**Texte fourni**

Les missions de maintien de la paix des Nations unies en Afrique sont en crise. Les pays hôtes de ces missions pressent l’ONU de hâter le retrait des soldats de la paix de leurs territoires. Le Mali vient de demander le «retrait sans délai» de la Minusma (Mission multidimensionnelle intégrée des Nations unies pour la stabilisation au Mali).
Le ministre des Affaires étrangères malien, Abdoulaye Diop, qui s’exprimait, jeudi 16 juin, devant les membres du Conseil de sécurité de l’ONU, a déclaré que le mandat de la mission onusienne «ne répond pas au défi sécuritaire». Pour le diplomate, «après plusieurs années de déploiement des forces de la Minusma sur le terrain, la situation sécuritaire, qui concernait jadis le Nord du pays, s’est progressivement dégradée dans les autres régions du Mali, notamment le Centre».

**Données fournies**
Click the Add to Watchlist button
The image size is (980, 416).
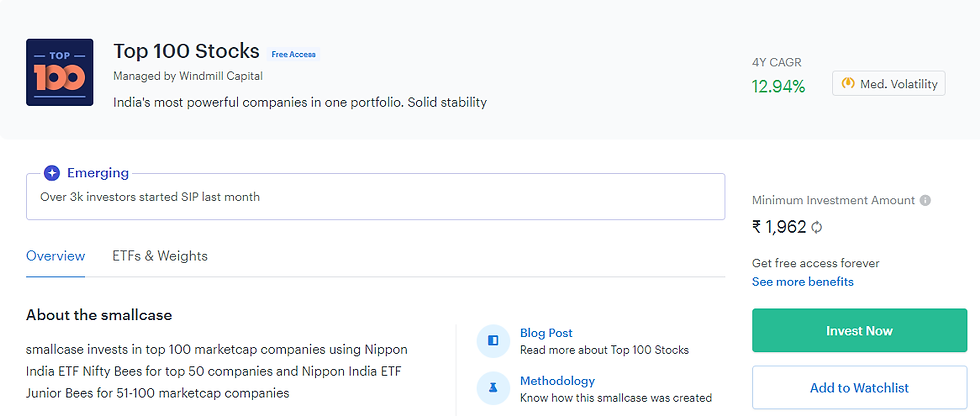pyautogui.click(x=859, y=388)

**Tâches à réaliser**
[A] D'après le texte fourni, pourquoi le ministre malien juge-t-il que le mandat de la Minusma « ne répond pas au défi sécuritaire » ? Répondez en une à trois phrases.
[B] Dans le texte fourni, quel jour Abdoulaye Diop s'est-il exprimé devant le Conseil de sécurité de l'ONU ?
[C] Recopiez le passage du texte fourni compris entre « Les missions de » et « stabilisation au Mali). », inclus.
Les données n'interviennent pas dans ce travail.

**Corrigé**
[A] Selon lui, après plusieurs années de déploiement de la Minusma, la situation sécuritaire ne s'est pas améliorée. Elle concernait autrefois le Nord du pays et s'est peu à peu dégradée dans les autres régions du Mali, en particulier le Centre.

[B] Le jeudi 16 juin.

[C]
Les missions de maintien de la paix des Nations unies en Afrique sont en crise. Les pays hôtes de ces missions pressent l’ONU de hâter le retrait des soldats de la paix de leurs territoires. Le Mali vient de demander le «retrait sans délai» de la Minusma (Mission multidimensionnelle intégrée des Nations unies pour la stabilisation au Mali).